Probability of returning to a given state after n transitions-Markov chains Let us denote $f_j^{(n)}$ denote the probability of the first return to state $j $after n transitions. Let $p_{jj}^{(n)}$ be the probability of returning to the state $j$ after $n$ transitions when started from state $j$. My notes contain the following formula
$$p_{jj}^{(n)}=\sum\limits_{m=1}^{n}f_j^{(m)}p_{jj}^{(n-m)}$$
Does anyone know how to prove this? I just cannot seem to find a way too do so. Any assistance will be much appreciated. Thanks in advance
 A: Consider a trajectory of $n$ transitions, ending in state $j$.  Either transition $n$ is the first return to state $j$, which has by definition has probability $f_j^{(n)} = f_j^{(n)} p_{jj}^{(0)}$, or there was a return at some earlier transition(s), the first of which we can label transition $m$.  
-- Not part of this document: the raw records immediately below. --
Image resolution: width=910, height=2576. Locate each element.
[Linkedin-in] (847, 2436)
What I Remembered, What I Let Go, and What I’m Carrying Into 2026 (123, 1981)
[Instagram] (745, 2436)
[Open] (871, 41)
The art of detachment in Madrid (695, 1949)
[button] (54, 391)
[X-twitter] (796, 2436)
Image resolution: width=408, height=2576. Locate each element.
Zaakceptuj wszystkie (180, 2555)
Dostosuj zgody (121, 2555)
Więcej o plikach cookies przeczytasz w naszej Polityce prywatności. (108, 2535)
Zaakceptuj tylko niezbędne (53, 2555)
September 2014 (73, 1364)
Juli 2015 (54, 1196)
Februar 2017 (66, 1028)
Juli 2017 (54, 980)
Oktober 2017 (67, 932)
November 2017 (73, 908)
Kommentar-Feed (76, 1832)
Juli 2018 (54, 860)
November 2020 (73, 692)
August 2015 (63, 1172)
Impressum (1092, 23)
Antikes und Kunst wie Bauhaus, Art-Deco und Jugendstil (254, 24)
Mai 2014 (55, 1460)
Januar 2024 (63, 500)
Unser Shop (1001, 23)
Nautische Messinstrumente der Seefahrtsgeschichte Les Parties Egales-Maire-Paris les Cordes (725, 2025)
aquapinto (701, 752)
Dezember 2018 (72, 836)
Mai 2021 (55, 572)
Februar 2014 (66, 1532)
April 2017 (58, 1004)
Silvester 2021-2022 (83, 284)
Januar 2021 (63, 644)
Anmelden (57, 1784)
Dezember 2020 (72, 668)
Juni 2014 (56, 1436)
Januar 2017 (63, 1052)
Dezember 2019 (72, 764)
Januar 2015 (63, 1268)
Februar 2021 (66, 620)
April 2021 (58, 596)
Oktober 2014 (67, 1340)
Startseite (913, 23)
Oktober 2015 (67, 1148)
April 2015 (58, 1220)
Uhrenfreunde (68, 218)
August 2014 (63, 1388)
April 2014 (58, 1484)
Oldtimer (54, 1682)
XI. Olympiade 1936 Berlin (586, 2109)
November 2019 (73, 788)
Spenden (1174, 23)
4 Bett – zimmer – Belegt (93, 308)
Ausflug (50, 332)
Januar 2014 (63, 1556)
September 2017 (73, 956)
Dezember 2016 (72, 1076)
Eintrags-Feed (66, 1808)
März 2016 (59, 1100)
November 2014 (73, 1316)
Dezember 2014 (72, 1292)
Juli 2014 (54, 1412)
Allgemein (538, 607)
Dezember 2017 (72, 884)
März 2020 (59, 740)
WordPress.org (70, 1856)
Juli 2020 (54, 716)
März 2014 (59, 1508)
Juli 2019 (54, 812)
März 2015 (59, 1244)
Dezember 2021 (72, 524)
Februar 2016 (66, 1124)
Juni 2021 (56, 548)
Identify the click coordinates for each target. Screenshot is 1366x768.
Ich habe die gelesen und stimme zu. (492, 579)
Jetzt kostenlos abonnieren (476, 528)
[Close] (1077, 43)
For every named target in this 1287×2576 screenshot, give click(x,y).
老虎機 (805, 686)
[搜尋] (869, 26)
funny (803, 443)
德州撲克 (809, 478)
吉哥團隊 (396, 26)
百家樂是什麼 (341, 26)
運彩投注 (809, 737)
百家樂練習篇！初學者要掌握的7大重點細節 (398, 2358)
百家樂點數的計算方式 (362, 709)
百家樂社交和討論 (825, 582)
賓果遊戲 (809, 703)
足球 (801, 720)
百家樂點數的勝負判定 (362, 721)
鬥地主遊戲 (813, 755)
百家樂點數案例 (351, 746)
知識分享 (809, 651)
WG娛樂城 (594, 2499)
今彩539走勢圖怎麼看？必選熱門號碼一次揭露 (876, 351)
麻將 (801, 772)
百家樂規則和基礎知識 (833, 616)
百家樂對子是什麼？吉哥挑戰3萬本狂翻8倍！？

If first return was at $m \neq n$ (which itself has probability then the probability $f_j^{(m)}$), then the probability of being in state $j$ after $n-m$ more steps,by the definition of $p_{jj}^{(k)}$, is $p_{jj}^{(n-m)}$.  So the probability of the event of first return at transition  $m$ and end up at $m$ is $f_j^{(m)}p_{jj}^{(n-m)}$.
The total probability is over sum of all possible first "pre-return at transition $m$" probabilities , plus the probability of the first return at transition $n$:
$$
\sum_{m=1}^{n-1} f_j^{(m)} p_{jj}^{(n-m)} + f_j^{(n)} p_{jj}^{(0)} = 
\sum_{m=1}^{n} f_j^{(m)} p_{jj}^{(n-m)}
$$
QED
A: Let $R_j$ denote the first return time to $j$, then (strong) Markov property at time $R_j$ yields$$P(X_n=j\mid X_0=j)=\sum_{m=1}^nP(R_j=m\mid X_0=j)P(X_{n-m}=j\mid X_0=j).$$
Nota: It might be time for you to get a good textbook since the proof above is in all those on the subject. You might try Markov chains by James Norris, available on the web.